For a review of recent deep-learning-based models and methods for NLP, I can recommend this article by an AI educator who calls himself Elvis.
Natural language processing services
You would expect Amazon Web Services, Microsoft Azure, and Google Cloud to offer natural language processing services of one kind or another, in addition to their well-known speech recognition and language translation services. And of course they do—not only generic NLP models, but also customized NLP.
Amazon Comprehend is a natural language processing service that extracts key phrases, places, peoples’ names, brands, events, and sentiment from unstructured text. Amazon Comprehend uses pre-trained deep learning models and identifies rather generic places and things. If you want to extend this capability to identify more specific language, you can customize Amazon Comprehend to identify domain-specific entities and to categorize documents into your own categories
Microsoft Azure has multiple NLP services. Text Analytics identifies the language, sentiment, key phrases, and entities of a block of text. The capabilities supported depend on the language.
Language Understanding (LUIS) is a customizable natural-language interface for social media apps, chat bots, and speech-enabled desktop applications. You can use a pre-built LUIS model, a pre-built domain-specific model, or a customized model with machine-trained or literal entities. You can build a custom LUIS model with the authoring APIs or with the LUIS portal.
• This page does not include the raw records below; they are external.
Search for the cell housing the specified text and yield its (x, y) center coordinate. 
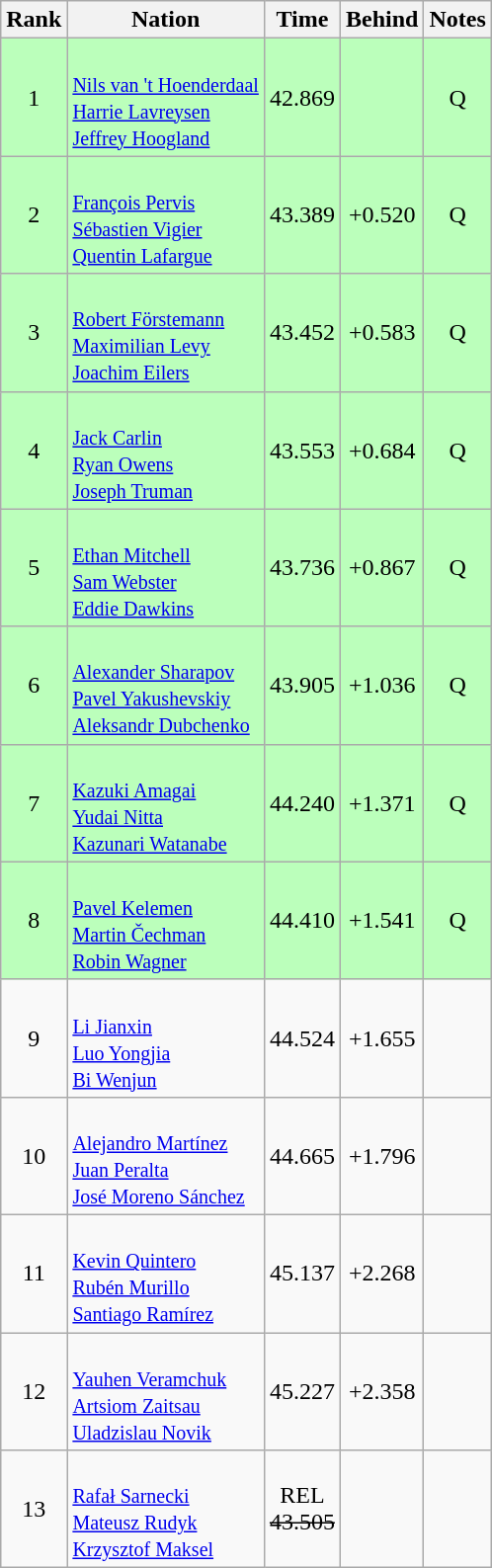
Rank (34, 20)
44.665 (302, 1156)
43.736 (302, 567)
Pavel KelemenMartin ČechmanRobin Wagner (166, 921)
Yauhen VeramchukArtsiom ZaitsauUladzislau Novik (166, 1391)
Li JianxinLuo YongjiaBi Wenjun (166, 1037)
4 (34, 451)
Jack CarlinRyan OwensJoseph Truman (166, 451)
+2.358 (381, 1391)
Kevin QuinteroRubén MurilloSantiago Ramírez (166, 1272)
Nation (166, 20)
6 (34, 686)
10 (34, 1156)
Kazuki AmagaiYudai NittaKazunari Watanabe (166, 802)
+1.036 (381, 686)
1 (34, 97)
+0.684 (381, 451)
Alejandro MartínezJuan PeraltaJosé Moreno Sánchez (166, 1156)
43.452 (302, 332)
+1.796 (381, 1156)
Rafał SarneckiMateusz RudykKrzysztof Maksel (166, 1510)
Time (302, 20)
Nils van 't HoenderdaalHarrie LavreysenJeffrey Hoogland (166, 97)
13 (34, 1510)
François PervisSébastien VigierQuentin Lafargue (166, 215)
+0.520 (381, 215)
44.240 (302, 802)
+0.867 (381, 567)
3 (34, 332)
44.410 (302, 921)
12 (34, 1391)
7 (34, 802)
+1.541 (381, 921)
Robert FörstemannMaximilian LevyJoachim Eilers (166, 332)
11 (34, 1272)
45.227 (302, 1391)
45.137 (302, 1272)
2 (34, 215)
+1.371 (381, 802)
43.553 (302, 451)
42.869 (302, 97)
9 (34, 1037)
44.524 (302, 1037)
5 (34, 567)
43.389 (302, 215)
Behind (381, 20)
+1.655 (381, 1037)
Alexander SharapovPavel YakushevskiyAleksandr Dubchenko (166, 686)
Notes (457, 20)
+2.268 (381, 1272)
8 (34, 921)
REL43.505 (302, 1510)
+0.583 (381, 332)
43.905 (302, 686)
Ethan MitchellSam WebsterEddie Dawkins (166, 567)
Determine the [x, y] coordinate at the center of the cell enclosing the given text.  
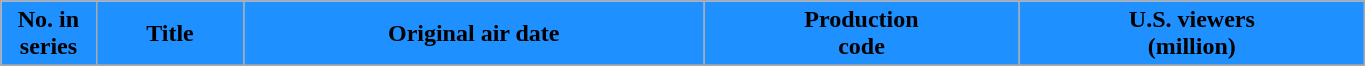
Productioncode [862, 34]
Original air date [474, 34]
Title [170, 34]
No. inseries [48, 34]
U.S. viewers(million) [1192, 34]
Capture the cell that displays the provided text and extract its [x, y] central coordinate. 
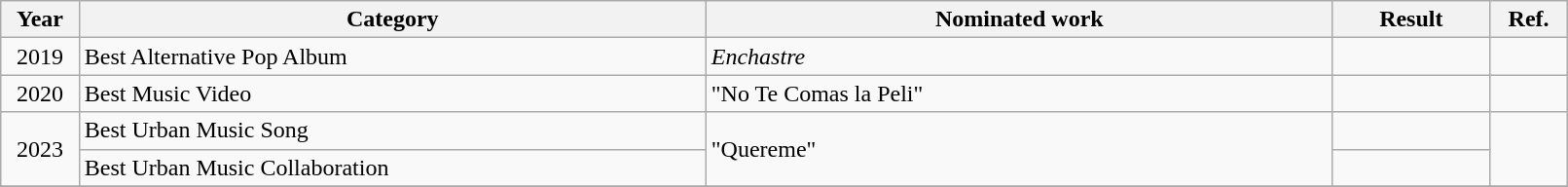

For the more technically minded, Microsoft has released a paper and code showing you how to fine-tune a BERT NLP model for custom applications using the Azure Machine Learning Service.
Google Cloud offers both a pre-trained natural language API and customizable AutoML Natural Language. The Natural Language API discovers syntax, entities, and sentiment in text, and classifies text into a predefined set of categories. AutoML Natural Language allows you to train a custom classifier for your own set of categories using deep transfer learning.